Hoi An Food
The diverse food of Hoi An
04.03.2007
26 °C
When you go out to eat in Hoi An you are most likley to end up in one of the many western cafès or restaurants, and the food is splendid. You can either choose the safe way, and eat western food like pizza or pasta, or you can try some vietnamese food. In most restaurants in Hoi An you also have a own section of the menu dedicated to local dishes.
On of the local dishes that i find very interesting is the Cao Lao. First of al it tastes fantastic. It is a kind of noodle dish with som slices of pork, bean sprouts and gravy. But what is more interesting is the history of Cao Lao. Hoi An is a mixed city, a melting pot of chinese, vietnamese and japanese culture, and the big question is; where did the dish Cao Lao come from. There are many different theorys about the origins concerning the symbolism of the gravy, the meat and how it is made. I wil not try to give an answer to this because it wil be impossible for me to know. One of our lecturer dedicated a big portion of his study in vietnamese food to answer this question, and he never found a clear one.
Further on what makes Cao Lao so interesting is that almost none local people eat it. Every resturant or cafè have menues with local dishes or local specialities. So how is it that the number one local dish which is a symbol of Hoi An food, is not eaten by the locals? Instead locals eat Mi Quang. This is also a noodle dish, but with cheaper noodles, more gravy and som shrimp and eggs added to the pork. So if you want to eat the real local dish, you should try the Mi Quang, but i prefer the Cao Lao.
Another local speciality is the White Rose. This is of course not the real name of the dish, but some tourists thought it looked lika a white rose, and so it was named. The white rose looks very much like a smal gellyfish, but it isn't. It is a shrimp or sqid wrapped in something that only can be described as rice-pasta. It is very tasty, especially if you dip it in soya sauce.
The most dramatic food related experience I have had so far is eating snake. Our field manager decided to take the few boys here out to dinner and beer, no gals allowed. Snake is considered a extreamly expensive an luxurius food here, so don't expect it to bee on every menu. The resturant was situated on the riverside with green mambu and all kinds of ants everywhere. After some time the resturant owner came out with a live snake. It was wiggeld around and had his gap wide open, I guess I would behave like this if I knew tha I was the main dish. The owner strapped it to a tree and brutaly sliced it open with a siccor ( Why noty a knife you might be asking) and tapped the blood into a glass. 

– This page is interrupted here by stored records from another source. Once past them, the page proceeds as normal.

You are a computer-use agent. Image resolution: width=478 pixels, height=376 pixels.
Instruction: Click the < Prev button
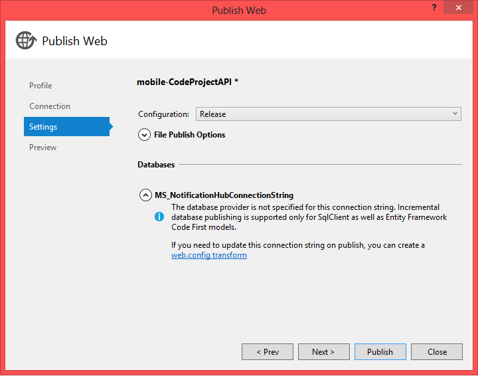click(268, 351)
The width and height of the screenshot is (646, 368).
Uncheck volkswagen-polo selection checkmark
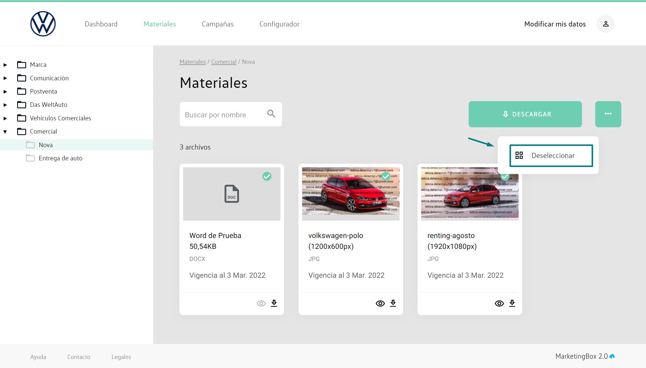pos(386,176)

The blood and the gaul from the snake are mixed seperately with local spirits to make a rather strange drink. Unfortanly he was not able to retrive the gaul-bladder from the snake before it bursted, so we got the turtle gaul. The first dish was the snake skin, deep fried. Hadn't it been for the shells or the snake pattern, it could just as wel have been bacon or chicken-skin. It was considered to bee a kind of beer snack, so the second dish came quickly. 

The second dish was spring rolls filled with snake. It was delicius. It didn't taste like chicken, or pork...but somewhere in between. Then came the third snake dish.

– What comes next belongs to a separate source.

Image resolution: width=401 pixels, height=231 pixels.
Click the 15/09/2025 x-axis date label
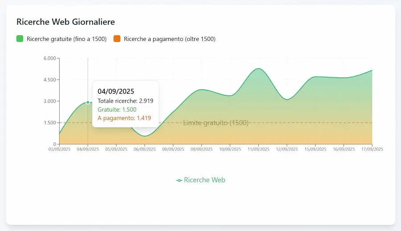click(315, 150)
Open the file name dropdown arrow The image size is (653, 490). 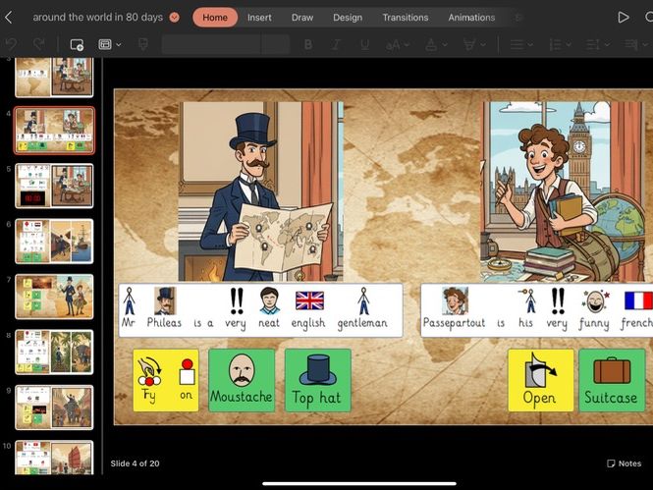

It was snake wraped in lilly leafs with a hint of mint, also delicius. And then, when i thought the dinner was finish, the owner fished up a turtle from his little pool and slaughtered it. Poor turtle you might say, buth it made a fine vodka-blood/gaul shot. The dish altough was rather bad. It was boiled turtle legs and deep fried turtle legs, where did all the turtle meat go?! 


We finished up the legs, beer and blood and took aim for one of the nightclubs in Hoi An, Tam Tam. There I drank some beer.